De cette campagne électorale qui va encore durer quinze jours au-delà des éliminatoires du premier tour, il nous faudra bien tirer quelques leçons. Je parle ici des chrétiens particulièrement engagés, qui ont tenté d’incarner leurs exigences propres dans des choix qui n’étaient pas évidents. C’est surtout la conjoncture, au sens fort du terme, qui commande nos réflexions et nos préférences pour un programme ou pour un candidat. Et cette conjoncture est à la fois économique et sociétale. Le sociétal a souvent pâti de la prédominance de l’économie dans une Europe déstabilisée. Mais nous nous trouverons dès demain devant des échéances redoutables. Le bouleversement anthropologique que signifiera l’extension du mariage civil aux couples homosexuels va requérir de notre part une riposte stratégique qu’il faudra mûrir. De même la transgression de l’interdit du meurtre dans le cas du suicide assisté constituera un ébranlement moral qu’il nous faudra parer dans le cadre d’un affrontement philosophique majeur.

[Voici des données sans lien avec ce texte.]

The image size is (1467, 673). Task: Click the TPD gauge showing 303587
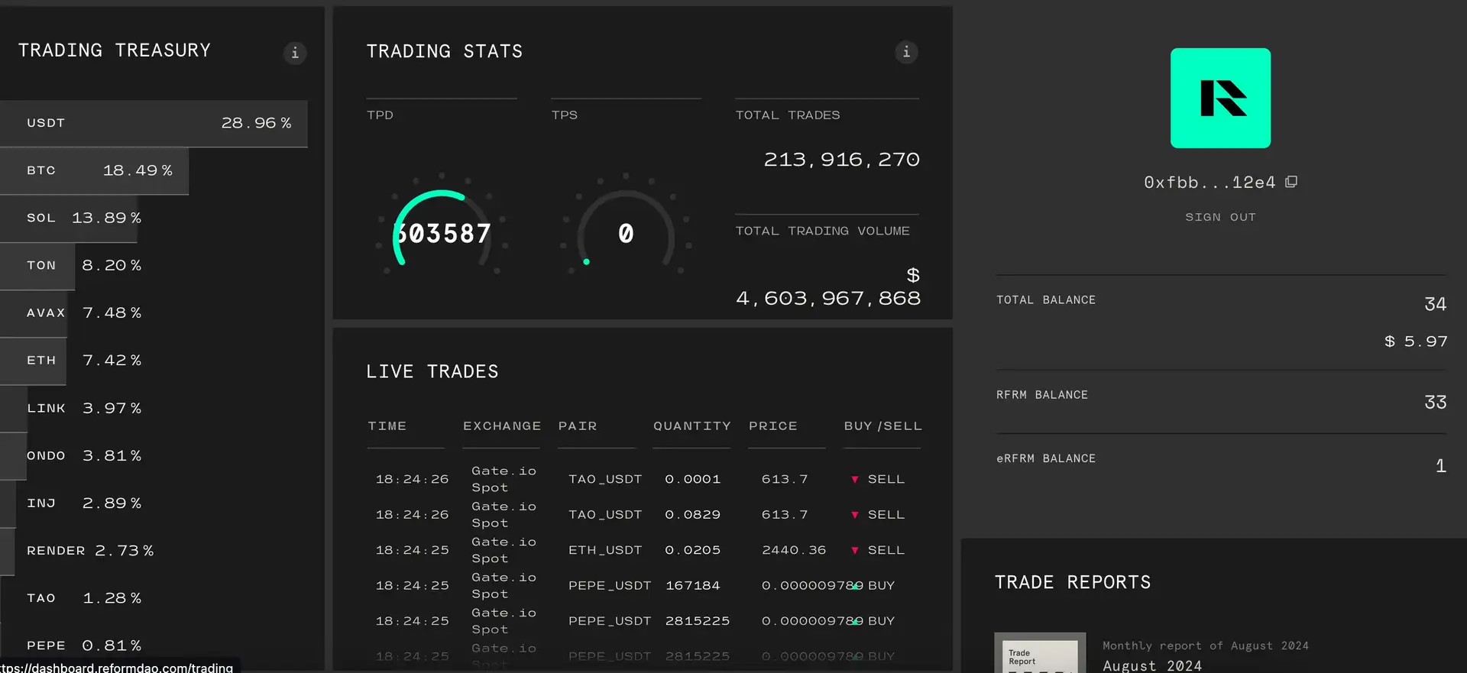click(x=442, y=233)
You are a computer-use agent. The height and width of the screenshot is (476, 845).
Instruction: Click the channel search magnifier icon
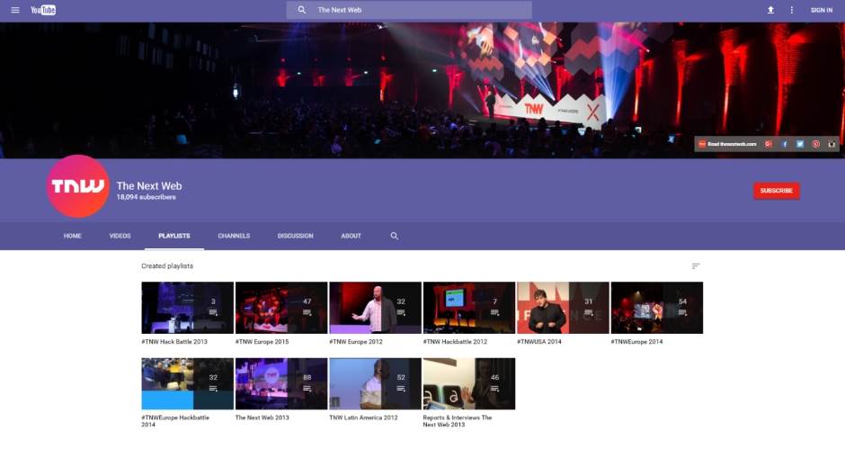(x=394, y=236)
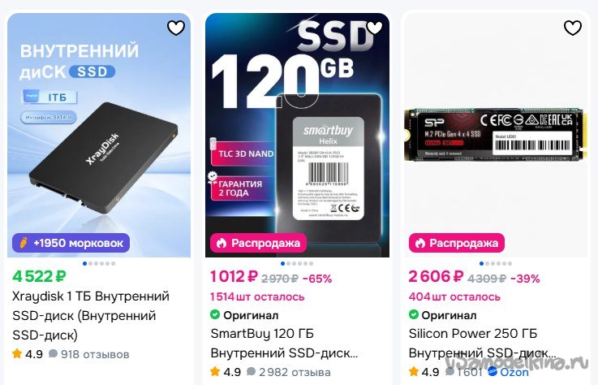Click Распродажа badge on SmartBuy card
The image size is (598, 385).
click(x=258, y=243)
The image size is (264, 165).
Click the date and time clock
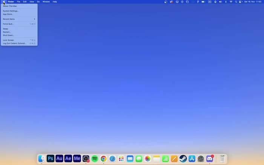tap(253, 2)
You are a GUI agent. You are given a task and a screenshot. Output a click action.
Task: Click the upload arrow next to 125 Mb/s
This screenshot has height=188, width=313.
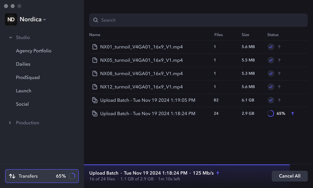pos(218,173)
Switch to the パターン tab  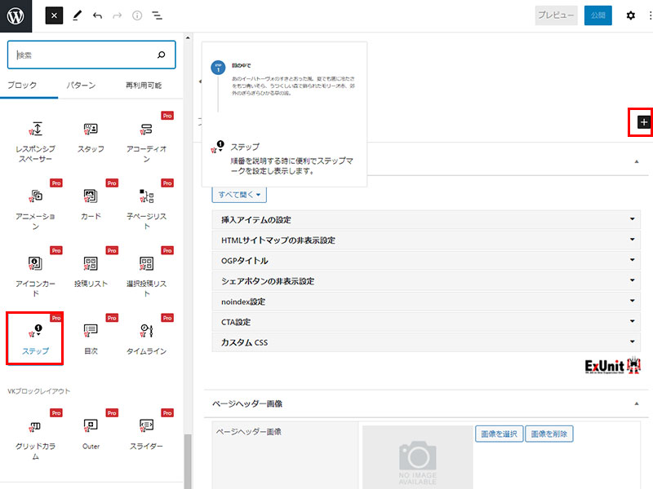tap(81, 86)
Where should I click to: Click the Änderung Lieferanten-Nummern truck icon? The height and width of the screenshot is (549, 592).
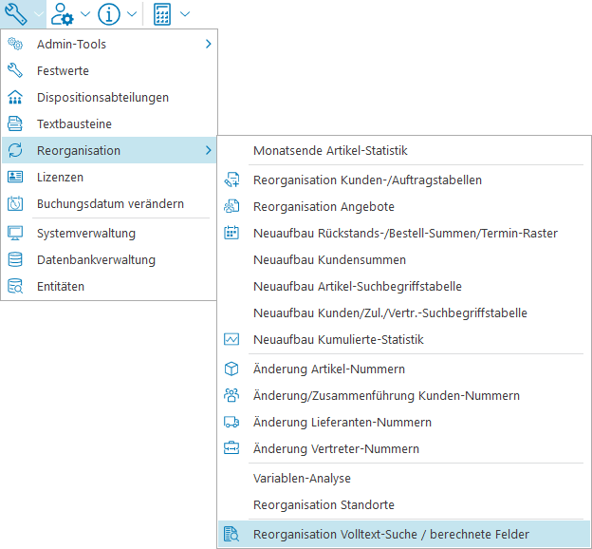click(231, 422)
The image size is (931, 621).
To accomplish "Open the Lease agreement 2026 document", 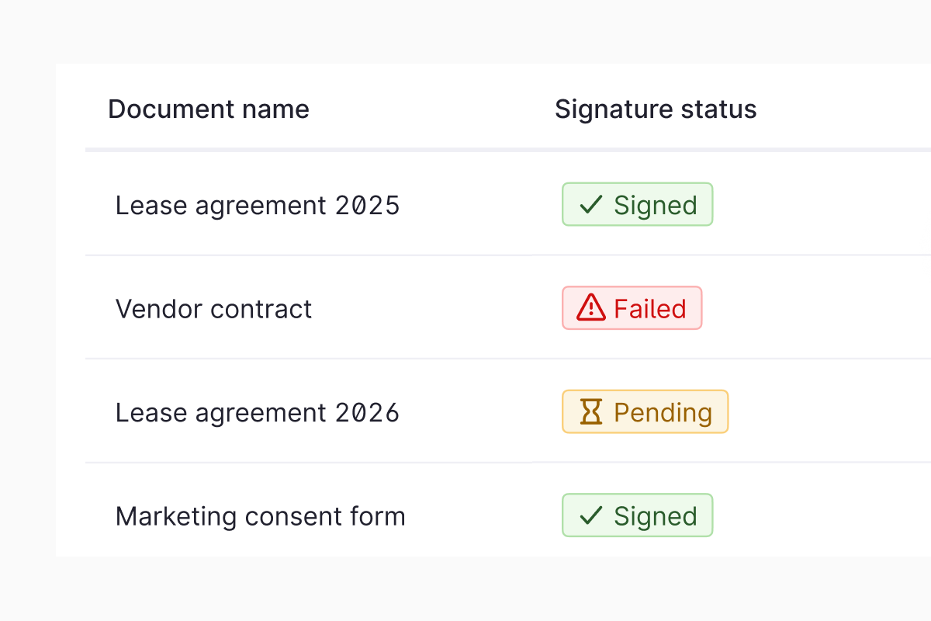I will (257, 412).
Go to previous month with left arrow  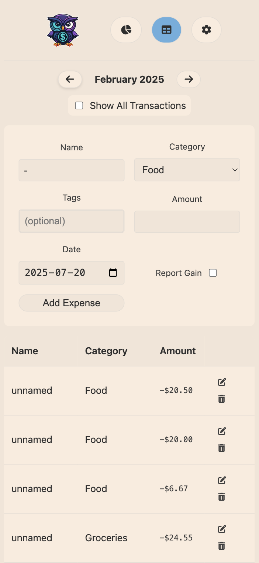pos(70,79)
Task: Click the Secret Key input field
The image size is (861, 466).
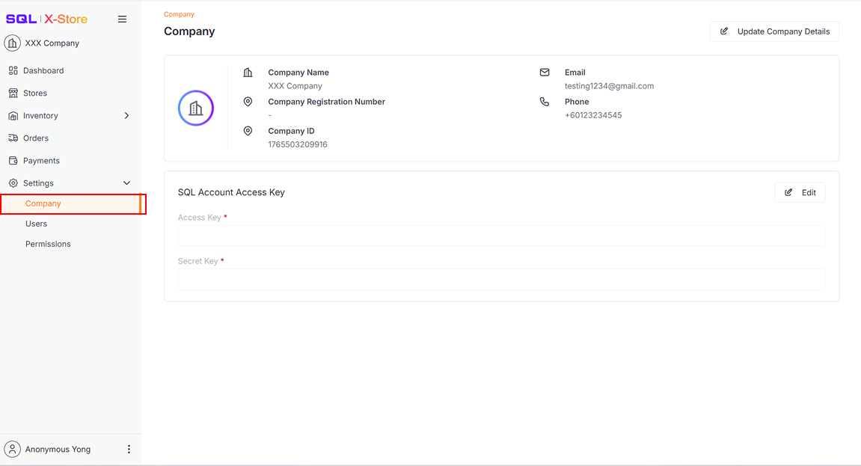Action: click(x=501, y=280)
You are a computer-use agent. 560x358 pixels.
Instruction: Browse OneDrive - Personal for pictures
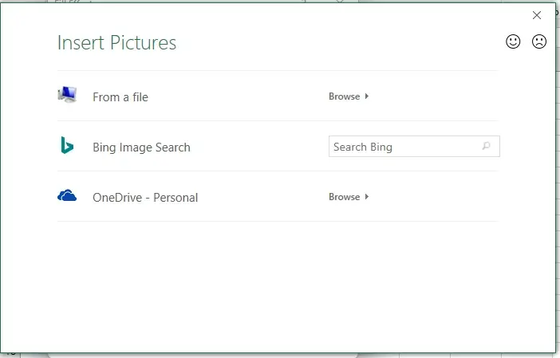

Mais mon sentiment est qu’il nous faudra aller plus loin encore, et je suis poussé à ouvrir les horizons, à la relecture d’un petit livre tout à fait essentiel qu’écrivit le cardinal Jean Daniélou, peu de temps avant sa mort, en 1974. Les éditions du Cerf ont eu l’heureuse initiative de rééditer L’oraison problème politique et je ne saurais trop conseiller sa lecture en une période d’intenses remises en question. J’en citerai simplement quelques lignes : « Il n’y a pas de civilisation qui ne soit religieuse. Inversement, une religion de masse n’est possible que soutenue par la civilisation. Or, il nous semble qu’aujourd’hui, trop de chrétiens acceptent la juxtaposition d’une religion personnelle et d’une société laïque. Une telle conception est ruineuse tant pour la société que pour la religion. »
Voilà des propos qui détonnent aujourd’hui, où même les chrétiens se raccrochent au mot de laïcité comme à un talisman susceptible de régler tous les problèmes et en admettant implicitement qu’il convient de séparer radicalement la politique qui relèverait d’un domaine commun laïque et la religion qui relèverait de la seule conscience privée. Daniélou nous assène que c’est une erreur fondamentale, car si la laïcité donne une indépendance souhaitable à l’État, elle ne répond en rien à l’inspiration nécessaire qui soulève une civilisation et donne des raisons de vivre aux masses populaires. N’y aurait-il pas de révisions déchirantes à envisager, celles que proposent aujourd’hui un mouvement comme radical orthodoxy ?
Chronique lue sur Radio Notre-Dame le 19 avril 2012.